2.5 | Protein-coding genes prediction and function annotation
A combined strategy of de novo gene prediction, homology-based search and RNA sequencing-aided annotation were used to perform gene prediction. For homology-based annotation, we selected the protein-coding sequences of five homologous species (Brugia malayi , C. elegans , Pristionchus pacificus ,Steinernema carpocapsae and T. canis ) from NCBI (https://www.ncbi.nlm.nih.gov/). For RNA-based prediction, a male and a female transcriptome sequence was aligned to the genome for assembly using TopHat (v2.1.0)(Trapnell, Pachter, & Salzberg) plus Trinity (v2.0.6)(Haas et al.) strategy.

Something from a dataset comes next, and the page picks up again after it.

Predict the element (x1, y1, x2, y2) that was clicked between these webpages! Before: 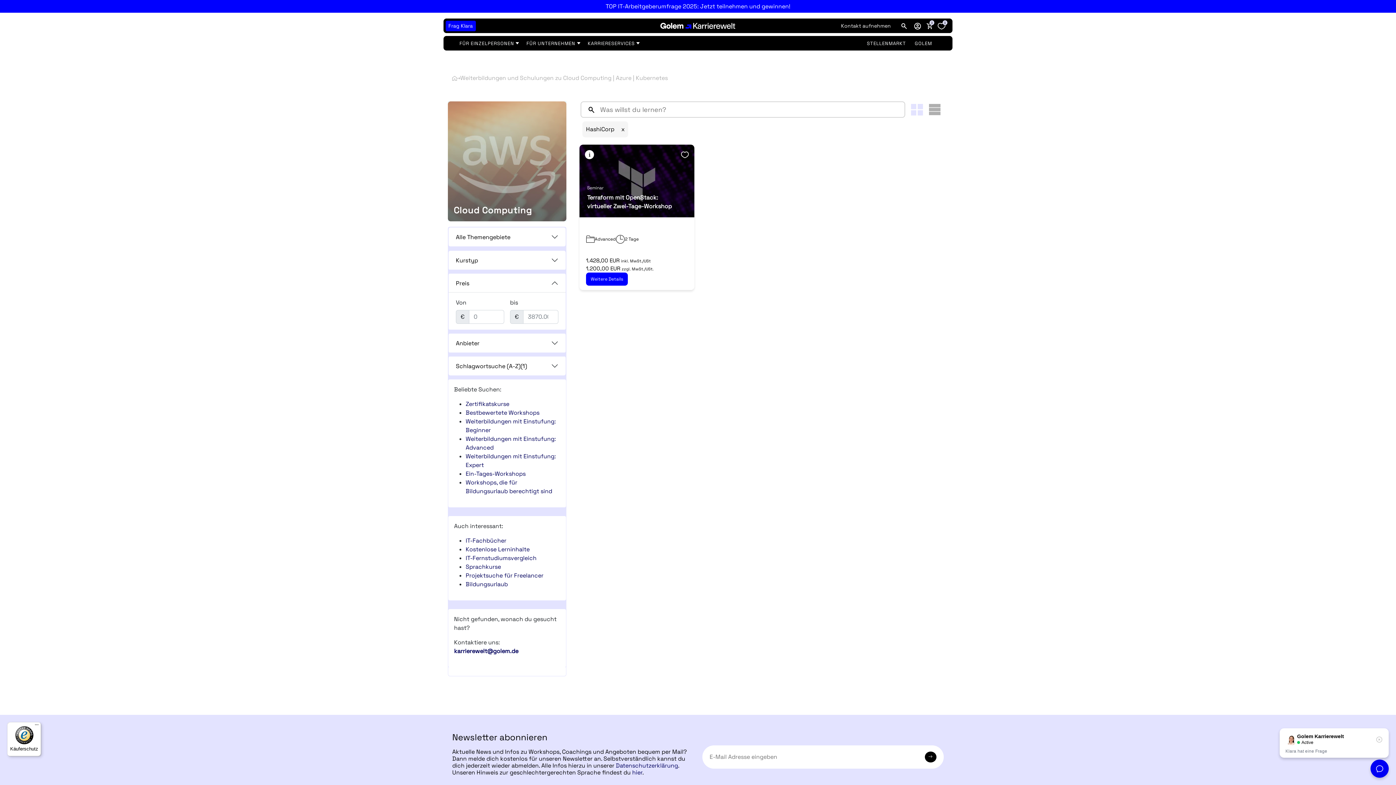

PASApipeline (v.2.1.0) was applied to predict gene structure after which the inferred gene structures were used in AUGUSTUS (v.3.2.3)(Mario et al., 2006) to train gene models based on transcript evidence. In addition, genome sequence was analyzed by the program GeneMark (v1.0)(John & Mark, 2005) utilizing unsupervised training to build a hidden Markov model. The consistent gene sets were generated by combining all above evidence using MAKER (v.2.31.8)(Campbell, Law, Holt, Stein, & Yandell, 2013). All gene evidence was merged to form a comprehensive and non-redundant gene set using EvidenceModeler (v1.1.1, EVM)(Haas et al., 2008).
In order to perform gene functional annotation, we aligned above gene sets against several known databases, including SwissProt, TrEMBL, KEGG, COG andNR. GO information was obtained through Blast2go (v.2.5.0)(Conesa et al., 2005). Furthermore, the mitochondrial genome was assembled by blasting with B. schroederi ’s mtDNA sequence from NCBI database(NC_015927.1)(Xie et al., 2011). The mitochondrial genome was annotated on GeSeq online (https://chlorobox.mpimp-golm.mpg.de/geseq.html) using homologous gene alignment(Michael et al., 2017). Four types of Non-coding RNA (ncRNA; including tRNA, snRNA, miRNA, and rRNA) were predicted. tRNAscan-SE (v1.3.1)(Lowe & Eddy, 1997) were used to predict tRNAs. We aligned B. schroederi genome against Rfam (v12.0)(Kalvari et al., 2018) database and invertebrate rRNA database to predict snRNA, miRNA and rRNA, respectively.